_Stored dataset items_.
───

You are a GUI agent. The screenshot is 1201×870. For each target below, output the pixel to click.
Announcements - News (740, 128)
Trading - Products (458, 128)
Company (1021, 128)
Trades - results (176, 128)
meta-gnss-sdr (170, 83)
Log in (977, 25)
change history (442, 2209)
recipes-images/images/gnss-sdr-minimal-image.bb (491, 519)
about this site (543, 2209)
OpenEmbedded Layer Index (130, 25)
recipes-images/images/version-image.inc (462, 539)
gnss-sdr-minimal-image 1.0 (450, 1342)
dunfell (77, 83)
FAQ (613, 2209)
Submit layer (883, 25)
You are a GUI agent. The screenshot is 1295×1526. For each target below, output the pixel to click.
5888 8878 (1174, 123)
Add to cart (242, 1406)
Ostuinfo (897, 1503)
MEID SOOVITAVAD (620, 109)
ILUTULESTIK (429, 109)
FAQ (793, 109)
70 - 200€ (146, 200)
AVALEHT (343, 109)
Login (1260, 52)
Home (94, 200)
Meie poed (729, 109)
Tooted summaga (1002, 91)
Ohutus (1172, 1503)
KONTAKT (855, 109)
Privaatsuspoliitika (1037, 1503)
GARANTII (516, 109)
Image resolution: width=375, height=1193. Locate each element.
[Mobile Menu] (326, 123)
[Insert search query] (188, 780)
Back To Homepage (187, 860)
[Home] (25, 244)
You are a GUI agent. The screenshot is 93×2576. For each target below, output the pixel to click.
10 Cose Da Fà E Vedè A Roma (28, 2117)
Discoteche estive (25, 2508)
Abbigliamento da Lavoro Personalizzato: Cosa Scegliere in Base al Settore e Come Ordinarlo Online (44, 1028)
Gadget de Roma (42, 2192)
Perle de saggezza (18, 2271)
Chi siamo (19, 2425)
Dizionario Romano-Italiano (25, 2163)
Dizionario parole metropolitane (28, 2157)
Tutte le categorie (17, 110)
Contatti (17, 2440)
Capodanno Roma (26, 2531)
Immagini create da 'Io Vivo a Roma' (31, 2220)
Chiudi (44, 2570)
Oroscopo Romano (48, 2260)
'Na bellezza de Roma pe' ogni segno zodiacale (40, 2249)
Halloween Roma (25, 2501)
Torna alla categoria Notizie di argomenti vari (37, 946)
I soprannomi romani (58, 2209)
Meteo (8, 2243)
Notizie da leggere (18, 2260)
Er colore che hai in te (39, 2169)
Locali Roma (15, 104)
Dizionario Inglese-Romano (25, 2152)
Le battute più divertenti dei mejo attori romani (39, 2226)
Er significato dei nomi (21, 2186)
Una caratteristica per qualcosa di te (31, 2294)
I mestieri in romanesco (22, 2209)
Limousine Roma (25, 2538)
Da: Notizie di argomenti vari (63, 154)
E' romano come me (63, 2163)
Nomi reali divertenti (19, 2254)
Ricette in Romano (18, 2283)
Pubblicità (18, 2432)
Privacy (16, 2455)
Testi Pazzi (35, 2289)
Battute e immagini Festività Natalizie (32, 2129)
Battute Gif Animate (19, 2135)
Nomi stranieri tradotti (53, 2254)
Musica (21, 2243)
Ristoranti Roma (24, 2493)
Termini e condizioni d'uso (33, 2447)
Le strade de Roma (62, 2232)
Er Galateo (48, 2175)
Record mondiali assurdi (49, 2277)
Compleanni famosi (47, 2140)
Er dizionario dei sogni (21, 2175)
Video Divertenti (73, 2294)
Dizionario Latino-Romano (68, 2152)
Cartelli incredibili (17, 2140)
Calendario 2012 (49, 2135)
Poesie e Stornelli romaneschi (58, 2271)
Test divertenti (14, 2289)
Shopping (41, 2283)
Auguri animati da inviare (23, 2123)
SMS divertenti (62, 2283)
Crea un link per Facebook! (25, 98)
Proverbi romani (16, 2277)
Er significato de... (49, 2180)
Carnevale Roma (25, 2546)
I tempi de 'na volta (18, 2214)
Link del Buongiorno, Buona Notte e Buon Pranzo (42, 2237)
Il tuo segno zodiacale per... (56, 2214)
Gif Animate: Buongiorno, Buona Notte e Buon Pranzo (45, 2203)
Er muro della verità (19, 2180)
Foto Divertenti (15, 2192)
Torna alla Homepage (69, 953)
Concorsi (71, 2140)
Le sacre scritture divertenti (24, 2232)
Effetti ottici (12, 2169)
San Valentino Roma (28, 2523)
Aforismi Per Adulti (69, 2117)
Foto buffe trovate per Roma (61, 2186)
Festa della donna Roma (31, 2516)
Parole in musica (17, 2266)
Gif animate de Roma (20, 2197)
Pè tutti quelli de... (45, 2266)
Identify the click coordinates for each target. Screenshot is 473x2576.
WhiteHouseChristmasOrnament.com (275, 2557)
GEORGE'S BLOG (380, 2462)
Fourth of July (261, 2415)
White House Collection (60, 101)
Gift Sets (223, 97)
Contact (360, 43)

───

_EXERCISE BRIEF_. Write out the records again, starting with the line that contains "Er colore che hai in te (39, 2169)" and going on through the line that contains "E' romano come me (63, 2163)", both included. Keep the requests as they are, but multiply every coordinate in the answers by 0.85 and round each result to a whole number, rounding halves up.

_RESPONSE BELOW_.
Er colore che hai in te (33, 1844)
Locali Roma (13, 88)
Dizionario Inglese-Romano (21, 1829)
Le battute più divertenti dei mejo attori romani (33, 1892)
Er significato dei nomi (18, 1858)
Una caratteristica per qualcosa di te (26, 1950)
I mestieri in romanesco (19, 1878)
Limousine Roma (21, 2157)
Da: Notizie di argomenti vari (54, 131)
E' romano come me (54, 1839)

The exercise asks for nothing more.